I became interested in woodworking while I was growing up. My grandpa had his own cabinet shop and my father installed kitchens. My dad would take us along to work sometimes on Saturdays and had wood working equipment at home that we used. I started carving a couple of animals in college after my parents got me a carving set for my birthday. Then after graduating from Millersville University, I started teaching Technology Education and the carving was put on the back burner.

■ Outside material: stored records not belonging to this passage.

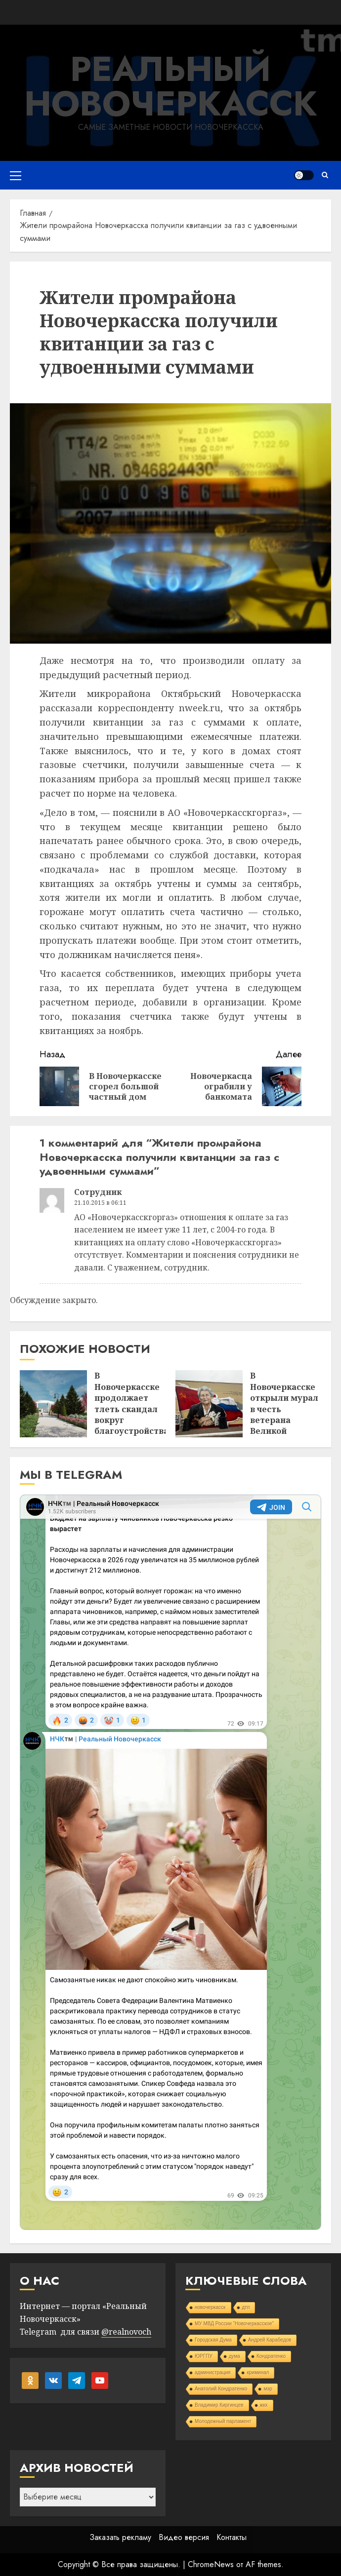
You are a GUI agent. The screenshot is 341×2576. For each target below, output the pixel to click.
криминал (258, 2372)
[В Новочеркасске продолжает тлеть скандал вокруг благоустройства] (53, 1403)
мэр (267, 2388)
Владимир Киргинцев (219, 2405)
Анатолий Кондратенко (221, 2388)
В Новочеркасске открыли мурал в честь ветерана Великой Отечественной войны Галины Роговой (284, 1419)
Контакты (231, 2537)
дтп (246, 2307)
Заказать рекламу (120, 2537)
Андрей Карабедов (270, 2340)
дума (234, 2356)
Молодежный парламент (223, 2421)
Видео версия (184, 2537)
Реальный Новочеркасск (170, 86)
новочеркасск (210, 2307)
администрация (212, 2372)
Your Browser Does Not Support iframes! (170, 1862)
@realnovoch (126, 2331)
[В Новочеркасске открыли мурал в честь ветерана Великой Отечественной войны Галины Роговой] (209, 1403)
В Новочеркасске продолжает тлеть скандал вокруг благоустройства (131, 1403)
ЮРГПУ (204, 2356)
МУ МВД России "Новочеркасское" (234, 2323)
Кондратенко (271, 2356)
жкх (264, 2405)
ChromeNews (211, 2564)
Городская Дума (213, 2340)
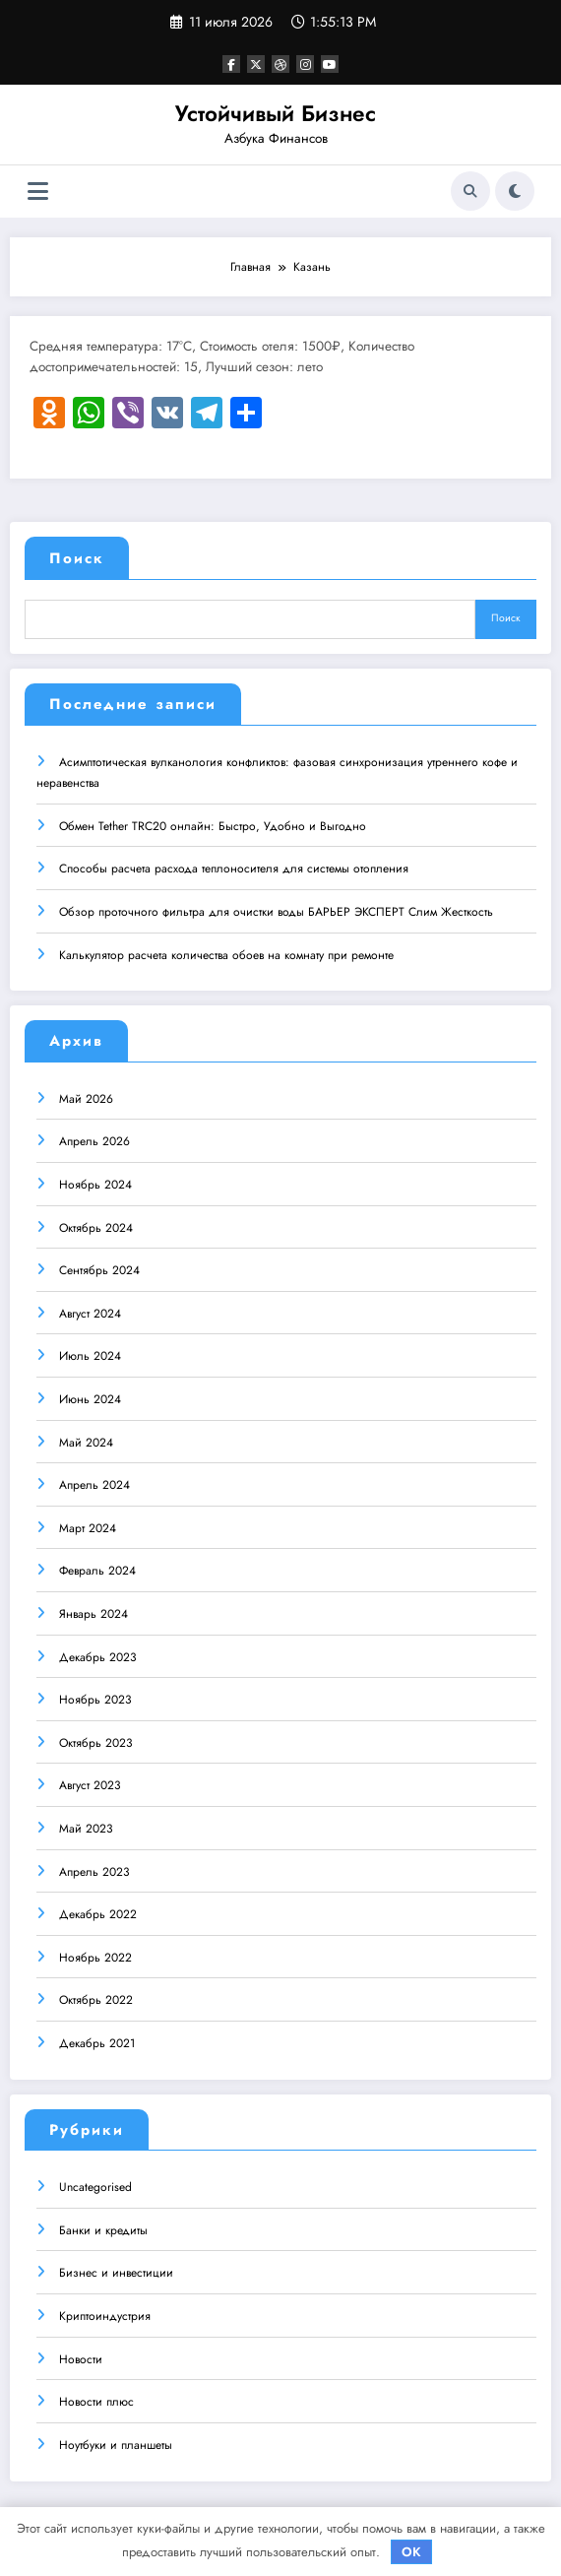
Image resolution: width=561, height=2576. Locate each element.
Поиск (76, 558)
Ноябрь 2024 (95, 1183)
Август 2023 (90, 1784)
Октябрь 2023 (96, 1742)
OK (411, 2552)
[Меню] (38, 191)
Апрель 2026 (94, 1140)
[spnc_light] (514, 191)
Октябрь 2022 (96, 1999)
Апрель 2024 (94, 1484)
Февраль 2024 (97, 1569)
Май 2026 (86, 1098)
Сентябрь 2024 (99, 1269)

My grandpa, Oliver Petersheim, got me interested in carving canes. He carved canes with whatever lumber he could find around his cabinet shop. He used chisels that he made from old wood files. He would sit on his front porch and carve canes while he watched cars drive by. Grandpa would then give the canes as gifts or donate them to charity auctions. After he passed away in 2004, I began using his chisels to carve canes the way he did. Carving these canes is a way that I can connect with and honor the memory of him. If you notice I carve 4 lines around the top of most of my canes. I do this for several reasons. First, I carve lines because grandpa used to put lines around the top of his canes. Second, I put 4 lines because that represents the year he passed away and the year I started carving canes. Last, I like the way it looks because it helps hide the transition from the cane shaft to the cane handle.
I have since retired grandpa's chisels and got a set of my own so I do not wear out his. While I still use the chisels to carve fine details and words, I power carve pretty much everything else with a Dremel.
I carve part time and I am the President of the American National Cane Club.